Just the Beginning
At the same time, the industry recognizes that much oceanic change is being driven by an even larger change: climate change, and that while individuals, and individual industries, have a role in fighting it, it is a humbling force.
[Climate change] appears to be out of control. We are just sort of at the mercy of the events caused by this change.
–Gilles Therieault
One thing right whales are teaching us is that the impacts of climate change can’t all be predicted. No one would have guessed that tiny copepods would move northward and one of the ocean’s largest, and most endangered, species would follow, heightening employment insecurity in North Atlantic coastal communities.
The many changes fish harvesters, industry managers, and deep-sea divers report–warmer temperatures, fish “in much deeper water than they traditionally were in” as plant manager Jan Voutier said, predator fish like striped bass found in places they hadn’t been before, the arrival of tropical fish–point to the unpredictability and sometimes suddenness of change.
The traditional fishing plans that were used at one time … is changed a lot now. We have fish in … much deeper water than they traditionally were in, and it’s to the point now where we’re having to develop new technology to deal with the problem of heat on the water. … We need a lot more technology to provide good quality product to the marketplace.Â
–Jan Voutier, manager of Ka’Le Bay Seafood in Glace Bay, NS
Investment in new cooling and insulation technology is just one way climate change is already costing considerable time and money. Crab harvesters have tried to start their season earlier to avoid the North Atlantic right whales, necessitating the use of costly icebreakers to access the waters. One company reports development of a multimillion-dollar trawler to deal with warming.

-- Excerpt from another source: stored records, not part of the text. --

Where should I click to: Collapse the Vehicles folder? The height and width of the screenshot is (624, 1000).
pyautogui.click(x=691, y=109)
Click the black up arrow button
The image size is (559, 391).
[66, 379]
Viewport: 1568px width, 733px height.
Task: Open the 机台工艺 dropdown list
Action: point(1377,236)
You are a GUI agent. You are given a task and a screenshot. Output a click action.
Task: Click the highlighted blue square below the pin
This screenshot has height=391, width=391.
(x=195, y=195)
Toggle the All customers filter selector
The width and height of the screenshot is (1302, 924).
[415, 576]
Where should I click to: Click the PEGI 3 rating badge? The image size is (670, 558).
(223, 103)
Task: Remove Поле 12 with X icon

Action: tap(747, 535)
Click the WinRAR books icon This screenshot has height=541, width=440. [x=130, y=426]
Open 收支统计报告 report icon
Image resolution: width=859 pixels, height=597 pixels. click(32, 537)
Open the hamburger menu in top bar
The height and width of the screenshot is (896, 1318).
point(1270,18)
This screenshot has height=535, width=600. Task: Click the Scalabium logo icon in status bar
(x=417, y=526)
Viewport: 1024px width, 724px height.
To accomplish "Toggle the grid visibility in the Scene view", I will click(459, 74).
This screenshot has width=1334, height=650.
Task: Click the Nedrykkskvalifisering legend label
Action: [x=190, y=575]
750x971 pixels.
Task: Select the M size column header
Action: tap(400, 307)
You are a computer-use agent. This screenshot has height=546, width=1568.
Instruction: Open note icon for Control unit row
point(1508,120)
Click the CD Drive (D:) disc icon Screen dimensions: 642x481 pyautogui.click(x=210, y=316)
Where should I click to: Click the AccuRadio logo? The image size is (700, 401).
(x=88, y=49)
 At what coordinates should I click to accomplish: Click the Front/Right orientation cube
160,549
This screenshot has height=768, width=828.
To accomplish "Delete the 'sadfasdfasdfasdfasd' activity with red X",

This company is in the process now of building a new, top of the line, state of the art, multimillion-dollar trawler … It’s all to do with refrigeration and the condition of the fish, and how we handle it.Â
–Jan Voutier
[As] the storms become more frequent, and they become more severe, then we have additional sediment moving up and down the coast, which are plugging up harbours … [our boats] could be sitting outside of the harbour for six, eight, ten hours, before they can actually come into the harbour. At times that is very, very expensive for the factories, because they can’t get the raw material.
–Jan Voutier
Osborne Burke, general manager of Victoria Co-operative Fisheries in Neil’s Harbour, Cape Breton, notes that some species decline may already be attributable to changing climate.
If you look at mackerel fishing, mackerel are very sensitive, like tuna, to temperature. Water temperatures are changing. For mackerel, an extra degree or two in temperature could mean an extra mile or two offshore, or not coming in at all, and the fishermen don’t catch them like they used to.
–Osborne Burke, general manager of Victoria Co-op
Burke also notes the economic impacts of these changes.
It seems to be having an ongoing impact to their livelihoods directly at the end of the day… If you go in the heat of first of August, you could be losing a thousand pounds a day of dead crab, and that’s with putting as much ice as we can aboard the vessels, keeping the crab as chilled as possible.
–Osborne Burke
It’s clear from talking to fish harvesters and processors that a changing climate has myriad impacts, many of them unexpected. Climate science tells us we can expect more of the same as the global temperatures rise.
What exactly that looks like in the North Atlantic, and in coastal communities, remains to be seen. But its very unpredictability indicates that old systems of fisheries management must also be adapted to accommodate rapid and accelerating change.